[SUPPLIED RECORDS]
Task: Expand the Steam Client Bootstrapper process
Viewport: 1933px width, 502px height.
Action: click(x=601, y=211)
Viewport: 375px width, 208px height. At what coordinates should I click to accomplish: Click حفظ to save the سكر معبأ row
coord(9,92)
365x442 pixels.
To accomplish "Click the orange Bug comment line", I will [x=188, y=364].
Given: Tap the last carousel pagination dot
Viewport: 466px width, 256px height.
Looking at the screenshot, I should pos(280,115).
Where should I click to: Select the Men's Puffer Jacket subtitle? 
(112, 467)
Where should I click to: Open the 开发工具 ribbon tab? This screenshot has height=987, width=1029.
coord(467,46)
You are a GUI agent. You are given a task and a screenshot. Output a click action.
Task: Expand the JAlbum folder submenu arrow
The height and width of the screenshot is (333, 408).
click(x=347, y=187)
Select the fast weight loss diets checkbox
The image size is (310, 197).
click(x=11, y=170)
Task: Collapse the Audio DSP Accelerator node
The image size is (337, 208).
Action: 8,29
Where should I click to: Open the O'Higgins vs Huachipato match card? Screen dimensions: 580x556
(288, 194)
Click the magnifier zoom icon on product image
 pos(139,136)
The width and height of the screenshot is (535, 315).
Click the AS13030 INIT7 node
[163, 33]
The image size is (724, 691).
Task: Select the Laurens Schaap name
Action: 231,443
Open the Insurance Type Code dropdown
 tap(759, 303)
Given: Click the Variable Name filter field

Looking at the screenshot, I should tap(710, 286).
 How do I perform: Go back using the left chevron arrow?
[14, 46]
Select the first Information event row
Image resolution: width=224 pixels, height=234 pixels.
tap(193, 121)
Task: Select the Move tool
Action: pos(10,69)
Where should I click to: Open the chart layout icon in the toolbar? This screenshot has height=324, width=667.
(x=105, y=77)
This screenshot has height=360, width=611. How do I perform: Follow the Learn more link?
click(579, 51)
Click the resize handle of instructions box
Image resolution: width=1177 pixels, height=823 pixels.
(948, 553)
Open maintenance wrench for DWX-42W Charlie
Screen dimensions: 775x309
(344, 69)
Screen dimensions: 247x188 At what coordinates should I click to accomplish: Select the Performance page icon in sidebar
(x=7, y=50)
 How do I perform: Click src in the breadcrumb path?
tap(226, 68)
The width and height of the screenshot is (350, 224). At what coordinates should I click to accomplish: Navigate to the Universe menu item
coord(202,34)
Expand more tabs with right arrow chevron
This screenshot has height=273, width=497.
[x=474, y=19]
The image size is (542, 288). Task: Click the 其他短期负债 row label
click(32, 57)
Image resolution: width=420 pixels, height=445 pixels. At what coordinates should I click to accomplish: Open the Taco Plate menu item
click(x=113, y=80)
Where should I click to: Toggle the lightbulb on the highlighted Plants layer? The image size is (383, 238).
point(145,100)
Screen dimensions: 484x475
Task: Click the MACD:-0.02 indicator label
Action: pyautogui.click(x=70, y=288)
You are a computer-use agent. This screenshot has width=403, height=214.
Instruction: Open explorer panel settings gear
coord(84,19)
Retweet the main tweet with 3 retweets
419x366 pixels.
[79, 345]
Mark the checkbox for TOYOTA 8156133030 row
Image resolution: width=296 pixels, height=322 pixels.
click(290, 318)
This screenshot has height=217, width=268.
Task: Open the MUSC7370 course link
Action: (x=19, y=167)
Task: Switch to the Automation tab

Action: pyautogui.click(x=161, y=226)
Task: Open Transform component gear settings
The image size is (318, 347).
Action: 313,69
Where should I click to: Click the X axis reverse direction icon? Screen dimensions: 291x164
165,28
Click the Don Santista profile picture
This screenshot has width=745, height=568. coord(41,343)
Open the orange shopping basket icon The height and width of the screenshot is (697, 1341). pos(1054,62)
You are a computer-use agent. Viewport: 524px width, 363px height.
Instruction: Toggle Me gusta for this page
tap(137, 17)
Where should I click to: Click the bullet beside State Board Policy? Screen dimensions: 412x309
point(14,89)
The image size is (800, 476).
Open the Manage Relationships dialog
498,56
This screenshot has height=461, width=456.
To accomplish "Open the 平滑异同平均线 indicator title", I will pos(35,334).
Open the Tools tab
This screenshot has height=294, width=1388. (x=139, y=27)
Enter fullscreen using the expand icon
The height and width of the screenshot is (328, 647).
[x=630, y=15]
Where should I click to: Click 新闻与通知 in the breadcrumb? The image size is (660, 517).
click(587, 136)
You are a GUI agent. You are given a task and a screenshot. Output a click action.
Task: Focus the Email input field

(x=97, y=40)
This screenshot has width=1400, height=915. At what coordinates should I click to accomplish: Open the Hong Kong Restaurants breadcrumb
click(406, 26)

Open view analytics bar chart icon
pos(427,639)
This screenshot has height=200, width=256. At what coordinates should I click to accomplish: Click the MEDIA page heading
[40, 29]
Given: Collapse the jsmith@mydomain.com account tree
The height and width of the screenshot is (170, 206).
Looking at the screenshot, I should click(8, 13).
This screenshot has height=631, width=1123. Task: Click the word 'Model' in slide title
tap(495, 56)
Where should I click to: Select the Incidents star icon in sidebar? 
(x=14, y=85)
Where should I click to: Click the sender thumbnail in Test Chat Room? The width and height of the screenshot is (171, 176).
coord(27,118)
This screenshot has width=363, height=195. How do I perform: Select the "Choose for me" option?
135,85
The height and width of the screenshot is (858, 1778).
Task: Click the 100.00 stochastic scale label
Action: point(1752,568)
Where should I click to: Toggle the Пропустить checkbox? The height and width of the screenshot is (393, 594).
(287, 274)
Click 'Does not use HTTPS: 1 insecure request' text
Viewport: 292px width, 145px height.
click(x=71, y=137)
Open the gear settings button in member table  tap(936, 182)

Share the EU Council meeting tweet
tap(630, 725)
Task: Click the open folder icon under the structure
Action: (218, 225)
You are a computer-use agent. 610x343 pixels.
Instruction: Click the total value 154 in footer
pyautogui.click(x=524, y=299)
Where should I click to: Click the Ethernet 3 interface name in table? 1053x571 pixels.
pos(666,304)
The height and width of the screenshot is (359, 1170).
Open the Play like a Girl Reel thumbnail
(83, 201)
[/SUPPLIED RECORDS]
:: AIM OF THE TASK ::
When you answer, output each line of the data exactly as given, from its first line up to and including the one with "Given: Tap the last carousel pagination dot".

:: THE ANSWER ::
Task: Expand the Steam Client Bootstrapper process
Viewport: 1933px width, 502px height.
Action: click(x=601, y=211)
Viewport: 375px width, 208px height. At what coordinates should I click to accomplish: Click حفظ to save the سكر معبأ row
coord(9,92)
365x442 pixels.
To accomplish "Click the orange Bug comment line", I will [x=188, y=364].
Given: Tap the last carousel pagination dot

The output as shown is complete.